Exercise requirements: Quote the listing below word for word, starting at the line that contains "Where should I click to: Click the ETH" and stopping after the line that contains "point(393,649)".

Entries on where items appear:
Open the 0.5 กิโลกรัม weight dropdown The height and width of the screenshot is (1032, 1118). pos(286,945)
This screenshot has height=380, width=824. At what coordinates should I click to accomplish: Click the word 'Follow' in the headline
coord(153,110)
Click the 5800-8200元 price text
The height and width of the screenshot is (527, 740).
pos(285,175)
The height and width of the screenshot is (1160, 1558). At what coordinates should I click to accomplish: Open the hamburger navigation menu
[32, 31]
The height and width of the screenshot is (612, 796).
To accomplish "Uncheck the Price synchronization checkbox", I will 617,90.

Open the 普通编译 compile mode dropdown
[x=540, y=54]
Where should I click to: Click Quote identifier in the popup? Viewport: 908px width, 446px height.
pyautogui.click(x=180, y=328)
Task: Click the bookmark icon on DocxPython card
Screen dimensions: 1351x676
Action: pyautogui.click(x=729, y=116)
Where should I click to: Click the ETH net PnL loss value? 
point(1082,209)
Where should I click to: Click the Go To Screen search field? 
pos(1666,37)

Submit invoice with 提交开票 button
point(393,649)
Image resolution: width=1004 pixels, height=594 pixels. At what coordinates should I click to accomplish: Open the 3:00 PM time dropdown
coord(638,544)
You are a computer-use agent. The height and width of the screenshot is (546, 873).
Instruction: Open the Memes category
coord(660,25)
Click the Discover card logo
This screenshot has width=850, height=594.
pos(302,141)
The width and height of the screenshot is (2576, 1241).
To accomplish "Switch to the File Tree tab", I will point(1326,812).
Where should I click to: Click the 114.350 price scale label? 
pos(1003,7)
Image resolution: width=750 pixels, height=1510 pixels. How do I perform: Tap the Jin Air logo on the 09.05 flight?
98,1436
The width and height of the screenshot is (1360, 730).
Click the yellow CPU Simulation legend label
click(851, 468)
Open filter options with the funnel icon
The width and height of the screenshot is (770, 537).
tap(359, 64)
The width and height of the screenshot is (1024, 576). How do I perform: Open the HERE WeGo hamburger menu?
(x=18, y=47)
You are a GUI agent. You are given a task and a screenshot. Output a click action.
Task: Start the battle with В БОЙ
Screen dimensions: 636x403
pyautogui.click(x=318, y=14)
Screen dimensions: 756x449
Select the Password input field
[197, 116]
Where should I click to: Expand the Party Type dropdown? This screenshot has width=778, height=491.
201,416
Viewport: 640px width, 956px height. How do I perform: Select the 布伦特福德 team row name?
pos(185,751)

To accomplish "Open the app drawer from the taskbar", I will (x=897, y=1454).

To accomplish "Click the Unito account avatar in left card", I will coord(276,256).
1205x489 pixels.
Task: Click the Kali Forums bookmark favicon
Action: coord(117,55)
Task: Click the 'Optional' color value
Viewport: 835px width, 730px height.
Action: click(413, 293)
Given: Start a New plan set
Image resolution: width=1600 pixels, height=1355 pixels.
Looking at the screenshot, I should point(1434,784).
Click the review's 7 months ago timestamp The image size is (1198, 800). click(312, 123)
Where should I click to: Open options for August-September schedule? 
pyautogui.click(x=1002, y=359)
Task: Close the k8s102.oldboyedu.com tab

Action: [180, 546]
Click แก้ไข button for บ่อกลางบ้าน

The result:
Where should I click to: Click the ETH net PnL loss value? 
point(1082,209)
Where should I click to: Click the Go To Screen search field? 
pos(1666,37)

Submit invoice with 提交开票 button
point(393,649)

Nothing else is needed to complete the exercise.